Comments on the Quality of English Language
The English is fine and does not require any improvement.
To Reviewer 2:
Thank you very much for your review and valuable remarks.
- Fig 6 and Fig 8 are duplicated, with different caption. Suggested to correct appropriately.
- Thank you very much for the remark. Fig 8 has been replaced accordingly.
- Also, the axis marking in Fig 6-7 are not consistent. Humidity is marked at front in fig 7 and left on Fig 6.
- Thank you very much for your comment. The axis labeling and positioning is predefined in the used software product (MATLAB, Fuzzy logic library).
- Fig 7 could be convincingly comprehended, with regards to explanation in line 409-415 and 702-703 but not so from Fig 6. In fig 6 it seems high pump output with low temperature, if the reviewer interpreted correctly. Hence to avoid confusion, it is suggested to add a table with quantitative values of pump output as a function of humidity, radiation, and temperature to support the 3 D plot. More over significance of different coloring in 3D plot be mentioned for more clarity.
- Thank you very much for your comment. Additional text was included to explain the output results (line 397-408). The graphics are being generated by MATLAB based on the linguistic rules set up. The colors, axis labeling and values are predefined in the product itself.

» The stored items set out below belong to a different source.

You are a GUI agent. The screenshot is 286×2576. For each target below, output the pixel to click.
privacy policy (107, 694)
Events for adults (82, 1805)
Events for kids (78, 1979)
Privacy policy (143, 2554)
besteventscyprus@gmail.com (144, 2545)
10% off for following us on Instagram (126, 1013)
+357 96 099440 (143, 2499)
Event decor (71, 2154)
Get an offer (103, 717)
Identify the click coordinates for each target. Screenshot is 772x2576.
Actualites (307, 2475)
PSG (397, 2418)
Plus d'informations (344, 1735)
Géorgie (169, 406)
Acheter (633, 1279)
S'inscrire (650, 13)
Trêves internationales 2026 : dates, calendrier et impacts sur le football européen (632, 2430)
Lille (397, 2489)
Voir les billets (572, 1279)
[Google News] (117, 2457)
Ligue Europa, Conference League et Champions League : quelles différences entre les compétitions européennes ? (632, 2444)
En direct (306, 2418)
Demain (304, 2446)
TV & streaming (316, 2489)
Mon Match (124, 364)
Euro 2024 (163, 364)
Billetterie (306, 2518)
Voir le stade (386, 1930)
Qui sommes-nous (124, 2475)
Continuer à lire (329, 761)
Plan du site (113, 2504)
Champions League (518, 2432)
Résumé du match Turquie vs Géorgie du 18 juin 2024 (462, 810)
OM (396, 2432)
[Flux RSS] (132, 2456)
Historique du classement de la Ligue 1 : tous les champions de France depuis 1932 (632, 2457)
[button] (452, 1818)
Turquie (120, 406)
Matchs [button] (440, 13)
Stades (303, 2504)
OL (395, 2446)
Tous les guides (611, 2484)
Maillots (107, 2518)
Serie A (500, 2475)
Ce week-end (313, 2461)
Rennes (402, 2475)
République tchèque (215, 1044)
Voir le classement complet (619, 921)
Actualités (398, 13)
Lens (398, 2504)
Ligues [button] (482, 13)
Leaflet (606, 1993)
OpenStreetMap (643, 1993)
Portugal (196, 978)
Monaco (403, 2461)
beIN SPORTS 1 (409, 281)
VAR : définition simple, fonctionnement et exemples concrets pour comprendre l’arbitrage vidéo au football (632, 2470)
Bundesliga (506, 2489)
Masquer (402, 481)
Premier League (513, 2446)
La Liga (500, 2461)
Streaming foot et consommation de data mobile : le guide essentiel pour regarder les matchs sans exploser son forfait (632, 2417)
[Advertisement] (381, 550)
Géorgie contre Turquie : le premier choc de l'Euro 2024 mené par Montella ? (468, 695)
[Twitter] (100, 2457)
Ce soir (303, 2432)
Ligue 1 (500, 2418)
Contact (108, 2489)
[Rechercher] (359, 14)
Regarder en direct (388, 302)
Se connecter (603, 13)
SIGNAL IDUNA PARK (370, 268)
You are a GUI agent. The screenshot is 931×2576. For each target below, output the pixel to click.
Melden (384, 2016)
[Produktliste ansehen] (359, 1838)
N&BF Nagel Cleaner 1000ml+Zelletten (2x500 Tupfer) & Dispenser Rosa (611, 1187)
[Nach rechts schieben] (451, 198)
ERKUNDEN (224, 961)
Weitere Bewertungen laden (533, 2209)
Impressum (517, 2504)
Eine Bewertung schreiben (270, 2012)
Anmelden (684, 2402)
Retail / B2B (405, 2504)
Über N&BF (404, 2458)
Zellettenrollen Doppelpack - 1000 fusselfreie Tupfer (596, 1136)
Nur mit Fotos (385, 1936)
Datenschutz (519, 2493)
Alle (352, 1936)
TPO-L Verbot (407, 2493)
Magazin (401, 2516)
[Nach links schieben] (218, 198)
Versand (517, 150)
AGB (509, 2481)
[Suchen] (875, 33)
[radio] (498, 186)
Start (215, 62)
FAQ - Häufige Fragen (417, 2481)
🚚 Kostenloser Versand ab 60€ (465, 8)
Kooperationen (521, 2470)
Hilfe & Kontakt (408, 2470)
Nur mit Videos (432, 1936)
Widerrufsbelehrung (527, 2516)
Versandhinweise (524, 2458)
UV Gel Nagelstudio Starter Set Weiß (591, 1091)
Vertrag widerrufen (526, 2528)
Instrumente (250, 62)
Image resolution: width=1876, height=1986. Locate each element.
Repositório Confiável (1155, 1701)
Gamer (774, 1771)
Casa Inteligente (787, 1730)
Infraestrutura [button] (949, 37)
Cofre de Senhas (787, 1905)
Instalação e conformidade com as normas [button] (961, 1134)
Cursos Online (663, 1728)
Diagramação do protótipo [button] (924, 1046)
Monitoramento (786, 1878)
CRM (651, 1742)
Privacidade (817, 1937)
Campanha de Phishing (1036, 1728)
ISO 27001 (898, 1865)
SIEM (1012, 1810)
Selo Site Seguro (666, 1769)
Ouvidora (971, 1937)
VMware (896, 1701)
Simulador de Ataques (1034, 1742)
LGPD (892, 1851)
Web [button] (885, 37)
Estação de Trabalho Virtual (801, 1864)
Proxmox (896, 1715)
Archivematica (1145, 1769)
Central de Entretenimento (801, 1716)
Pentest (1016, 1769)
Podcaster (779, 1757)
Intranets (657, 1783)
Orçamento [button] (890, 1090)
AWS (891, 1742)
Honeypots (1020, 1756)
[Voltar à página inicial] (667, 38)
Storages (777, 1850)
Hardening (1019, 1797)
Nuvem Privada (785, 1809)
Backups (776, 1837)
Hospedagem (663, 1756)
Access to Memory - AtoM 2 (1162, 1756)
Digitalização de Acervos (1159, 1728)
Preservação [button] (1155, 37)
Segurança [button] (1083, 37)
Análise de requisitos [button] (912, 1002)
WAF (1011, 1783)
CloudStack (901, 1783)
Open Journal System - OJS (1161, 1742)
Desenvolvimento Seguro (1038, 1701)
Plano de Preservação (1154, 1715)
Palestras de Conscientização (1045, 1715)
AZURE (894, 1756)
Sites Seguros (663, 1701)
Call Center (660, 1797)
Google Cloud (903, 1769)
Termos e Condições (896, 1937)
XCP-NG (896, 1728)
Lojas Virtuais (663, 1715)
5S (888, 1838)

- Further is it not the performance with regard to radiation and temperature be identical. Justify why these two variables are explicitly taken separately in the analysis.
- Thank you very much for the remark. Additional text has been included to explain the reason behind selecting the three input parameters (line 340-345).
- Further section 7.3, line 716-720, 724-725 claim made is not supported by evidence in the manuscript. Either add supporting experimental/simulation results to validate the claim or avoid claim without supporting simulation/experimental result.
- We thank the reviewer for the careful reading of the manuscript and for this important remark. We agree that the claims originally stated in Section 7.3 were not sufficiently supported by explicit experimental or simulation evidence presented in the manuscript. In the revised version, we have addressed this issue by clarifying the scope and nature of the reported neuro-fuzzy improvements.
Specifically, we now explicitly state that the reported performance gains of the neuro-fuzzy extension are based on controlled simulation studies using the identified soil-moisture model, rather than on additional field experiments. The claims have been reformulated to be indicative and qualitative, and any statements implying full experimental validation have been removed. Furthermore, we clearly indicate that extended multi-season experimental validation of the neuro-fuzzy controller is part of future work.
These revisions ensure that all claims in Section 7.3 are fully consistent with the evidence provided in the manuscript and avoid unsupported quantitative assertions. We thank the reviewer for helping us improve the clarity and rigor of the presentation.
Comments on the Quality of English Language
The English is fine and does not require any improvement.
- Thank you very much.
Thank you very much for your remarks and comments. They were very useful for me to emphasize the main tasks and contributions of the manuscript, and also to focus the attention of the readers on the new and unique elements.